**TEXT SEGMENT**
· · · · · · ·

To the extent that a market for bonds exists, it functions as a clearing house to move money from the one arm of the state to another, resembling a pyramid scheme with household savers at its base.  142

The 2009 stimulus package required municipalities to come up with two-thirds of project spending, so they leveraged utilities, infrastructure and assets to borrow from banks and then issue bonds. 142

With declining saving deposits as buffers, the coming of a homegrown financial crisis is just a matter of time.  142

Public debt

The figure at the end of 2009 could be at least 76 per cent of GDP (as of 2010 it was 63 per cent for the US).

Such a proportion indicates a heavy interest burden, which will eventually limit the state’s ability to invest in growth. Thus far the government has been leveraging China’s domestic balance sheet, borrowing ‘expensive RMB now to build projects’ with the intention of making ‘repayment at some point in the distant future using inevitably cheaper RMB’.  142

The demystification of American-style corporations as solidly profitable, transparent and well governed in the wake of the Enron scandal of 2001 and the financial crisis of 2008 only redoubled the Party’s determination to kick away the ladder from American investment banks.  143

The review ends on a limp note:

Whether, when and how China’s working-classes will become a key political force and assert their own independent voices in actual political struggles remains to be seen. 144

That’s rot. The ferment has been going on for nearly 25 years and has sky-rocketed in the past three years.

2. extracts from ‘Bubble trouble threatens to break China’

By Paul Krugman, Australian Financial Review, 20 December 2011, p. 20.

Consider the following picture: recent growth has relied on a huge construction boom fuelled by surging real estate prices, and exhibits all the classic signs of a bubble.

There was rapid growth in credit – with much of that growth taking place not through traditional banking but rather through unregulated ‘shadow banking’, neither subject to government supervision nor backed by government guarantees. Now the bubble is bursting – and there are real reasons to fear financial and economic crisis.

            Am I describing Japan at the end of the 1980s? Or am I describing the US in 2007? I could be. But right now I’m talking about China, which is emerging as another danger spot in a world economy that really, really doesn’t need this right now.

            I’ve been reluctant to weigh in on the Chinese situation, in part because it’s so hard to know what’s really happening. All economic statistics are best seen as a peculiarly boring form of science fiction, but China’s numbers are more fictional than most.

3. China Grounded

James Fellow published China Airborne in 2012 on how the Chinese have not been able to make a commercial aircraft and related barriers to growth.

The government plans to spend $200 billion on airports, planes and systems in the text five years. China has only 175 commercial airports compared with 1,000 in the USA. All the other airports are controlled by the military. The armed forces also the control airspace. They let out a few corridors for civilian flights.

· · · · · · ·

**DATA SEGMENT**
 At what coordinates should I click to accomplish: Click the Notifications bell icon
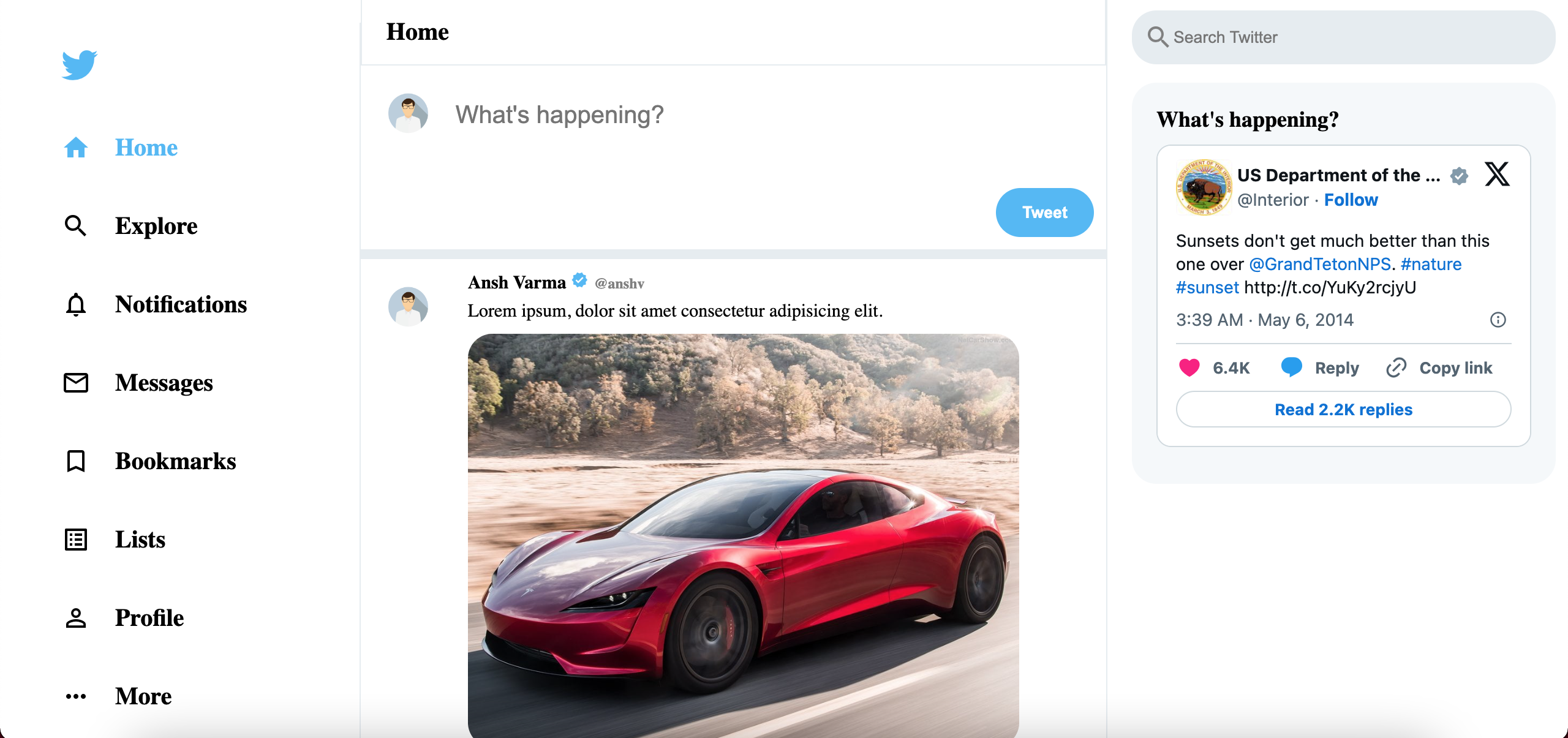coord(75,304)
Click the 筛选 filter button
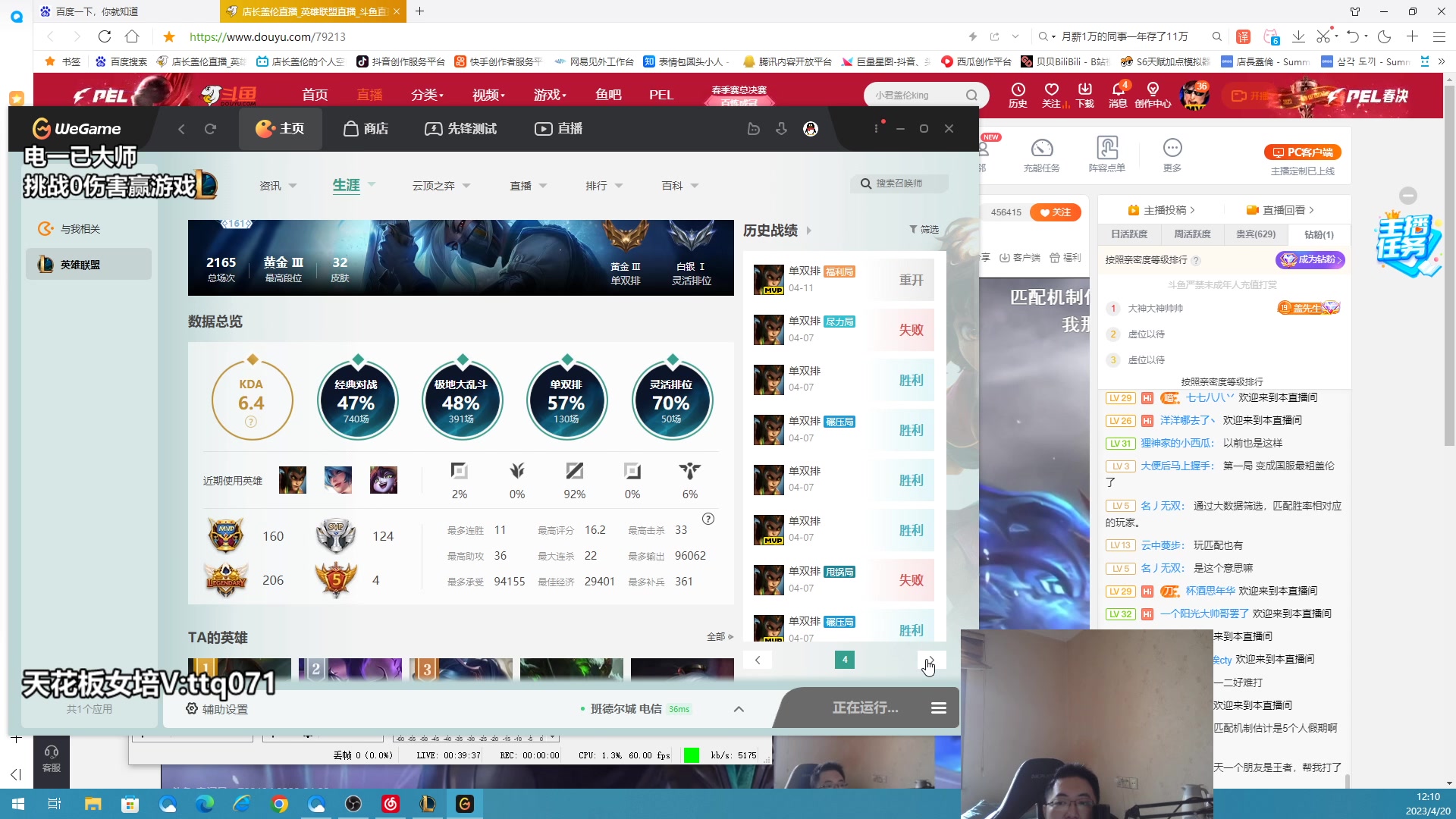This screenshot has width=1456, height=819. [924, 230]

· · · · · · ·

**AIM**
In the text on China's economy, how many commercial airports does China have?

**WRITTEN ANSWER**
China has 175 commercial airports.